In the News Letter, NR Greer is distinctly underwhelmed by what the Northern Ireland Executive (or at least the majority shareholders within it) are now calling the Northern Irish budget:
The UUP and SDLP have already set their faces against the budget, which is a cobbled together dog’s breakfast of random and vague proposals, noticeable for its lack of clarity, substance or direction.
You would not pass A-level economics (not even new Labour’s dumbed down version) with a document this poorly put together. It is a piece of traditional half- baked Ulster fudge; prepared to avoid decision making and without care, with the expectation that when it all goes wrong somebody will come along to take the blame and give us massive dollops of other people’s money to keep us going.
So far so good for the minority dissenters, but as he goes on to point out, the fudge doesn’t stop at the framers of the budget:
To their credit both the UUP and SDLP parties have pointed to the hopelessness of the budget, but they fail to offer any alternative other than simplistic “no Tory cuts” and “spend, spend, spend” slogans.
He might also throw in the fact that in the case of the UUs, they cheer led the Messers Osborne and Cameron into power on the very austerity ticket that’s at the root of the cuts.Which you might think would have been a stimulus for a more detailed critique of the budget (or at least the ad hoc process of delay and fudge that led to it’s late arrival) itself:
What is their alternative to reduced budgets? I have yet to hear any of our politicians, fervently opposed to spending cuts as they are, tell us where the ever greater mountains of money that they wish to squander will come from.

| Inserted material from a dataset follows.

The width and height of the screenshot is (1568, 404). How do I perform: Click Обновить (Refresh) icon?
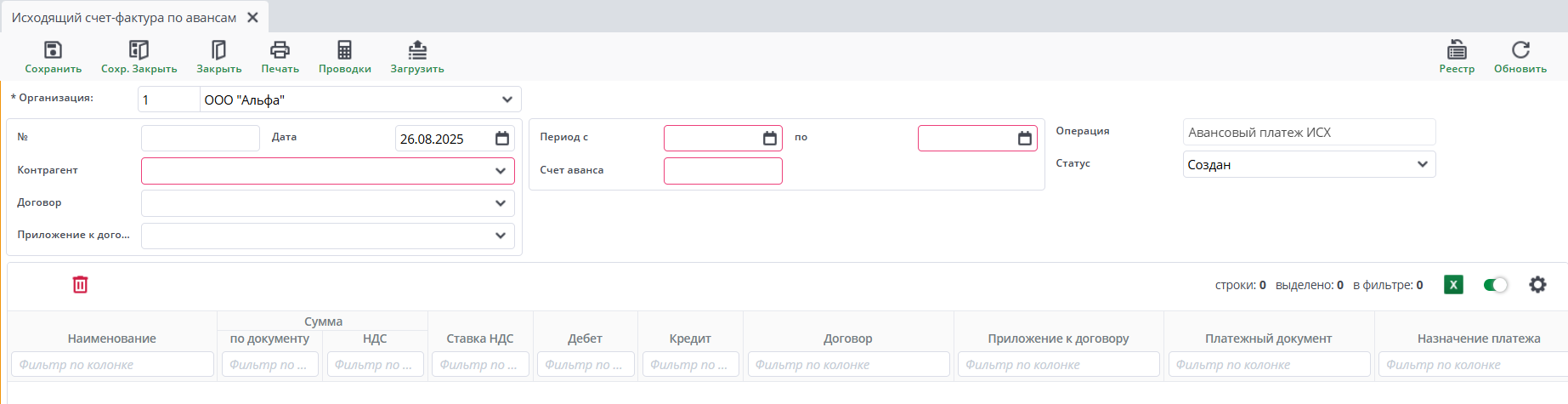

Do they expect the fairies to leave it in the Long Gallery overnight?
This week’s example comes courtesy of the health minister, the UUP’s Michael McGimpsey, who has gained a reputation for failing to control costs, and for issuing apocalyptic ultimatums whenever he is asked to do so.
McGimpsey has spent taxpayers’ money bringing in a London-based “health policy economist” to help him make his case.
The consultant is chief economist at a think tank that always thinks spending more public money on the NHS is the cure for all ills. I think we know what he will say.
The minister is currently looking for an additional £800 million and is claiming that without it 4,000 jobs will be lost.
However, when it is suggested that he could maybe take a look at staffing structures and the wage bill (there are some 902 local health service staff, doctors and managers, earning over £100,000 a year), instead of reassuring taxpayers’ that their money is being spent wisely, the minister has been known to become a mite defensive.
Indeed. Although there’s no mention of the Minister for Regional Development’s plan to bring NI Water back onto a public accounts book that’s rapidly shrinking…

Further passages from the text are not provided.